Passage given:
And 5 years later you have a brilliant personal wiki with automatic linking of multiple words which saves in a simplified markdown format :-)

I would really like your feedback on our product, PpcSoft iKnow for Windows:


Dale Wiles said...

CamelCase keeps things simple. Very few editors will try to word wrap the middle of a CamelCase word. I orignially used [[bracket links]] so I could have multiple words and they can easily be implemented. You just have to handle spaces and characters that offend the underlying operating system.

"Brilliant personal wikis" have their place, but this little function allows you to link things like source code in your text editor with no additional overhead.

I checked out your program and it looks pretty slick. Automated tagging is a potentially very interesting field.

Dataset extract:
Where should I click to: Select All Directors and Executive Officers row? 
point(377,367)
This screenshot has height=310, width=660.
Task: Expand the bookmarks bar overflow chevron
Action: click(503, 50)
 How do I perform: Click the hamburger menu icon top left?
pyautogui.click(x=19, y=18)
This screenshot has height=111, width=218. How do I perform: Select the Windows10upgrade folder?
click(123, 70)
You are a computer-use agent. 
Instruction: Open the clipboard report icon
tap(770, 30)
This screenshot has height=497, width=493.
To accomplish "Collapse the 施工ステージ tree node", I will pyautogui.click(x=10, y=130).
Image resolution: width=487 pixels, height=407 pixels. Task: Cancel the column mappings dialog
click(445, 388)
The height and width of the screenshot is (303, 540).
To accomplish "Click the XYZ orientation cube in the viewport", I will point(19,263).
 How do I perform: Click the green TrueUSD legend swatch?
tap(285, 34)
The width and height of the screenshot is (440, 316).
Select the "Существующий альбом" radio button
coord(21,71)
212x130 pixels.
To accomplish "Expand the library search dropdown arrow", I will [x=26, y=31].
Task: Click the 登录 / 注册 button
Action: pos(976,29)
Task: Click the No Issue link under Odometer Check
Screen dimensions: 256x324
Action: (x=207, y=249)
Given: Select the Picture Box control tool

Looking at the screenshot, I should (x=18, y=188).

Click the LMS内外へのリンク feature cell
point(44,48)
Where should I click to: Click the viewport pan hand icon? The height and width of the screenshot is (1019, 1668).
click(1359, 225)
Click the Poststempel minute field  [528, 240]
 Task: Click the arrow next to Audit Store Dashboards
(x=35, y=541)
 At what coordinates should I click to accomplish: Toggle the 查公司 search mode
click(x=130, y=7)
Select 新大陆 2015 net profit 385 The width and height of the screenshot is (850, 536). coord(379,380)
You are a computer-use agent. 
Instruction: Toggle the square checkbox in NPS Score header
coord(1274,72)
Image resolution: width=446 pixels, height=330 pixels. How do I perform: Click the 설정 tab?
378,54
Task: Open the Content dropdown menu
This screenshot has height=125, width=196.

Short problem A:
Answer these questions from the comments on wiki linking:
(i) In what format does the personal wiki save its pages?
(ii) What kind of links did Dale Wiles use at first, and why?
(iii) Which field does Dale Wiles call potentially very interesting?
Short problem B: Give a continuation of the comments on wiki linking, starting after their last sentence.
The items have nothing to do with the text.

Task answer A:
(i) A simplified markdown format.
(ii) Bracket links ([[bracket links]]), so he could have multiple words.
(iii) Automated tagging.

Task answer B:
One kibitz (I'm a programmer after all): If I'm understanding your video correctly, you use incremental searching as a way to find things. Traditional incremental searches stumble when you can't figure out the first letter of what you're searching for. "Cat" vs "KittyCat" for example. You may want to try "letter distance" searching. It would include all the words that have "C" somewhere, followed eventually by "a" and later a "t". Words that start with "C" would be listed before words that have "C" as the second letter and so on. If 2 words have "C" in the same position, then it would sub-order them by the distance from the "C" to the "a" (and then "t").

I've had good results with it.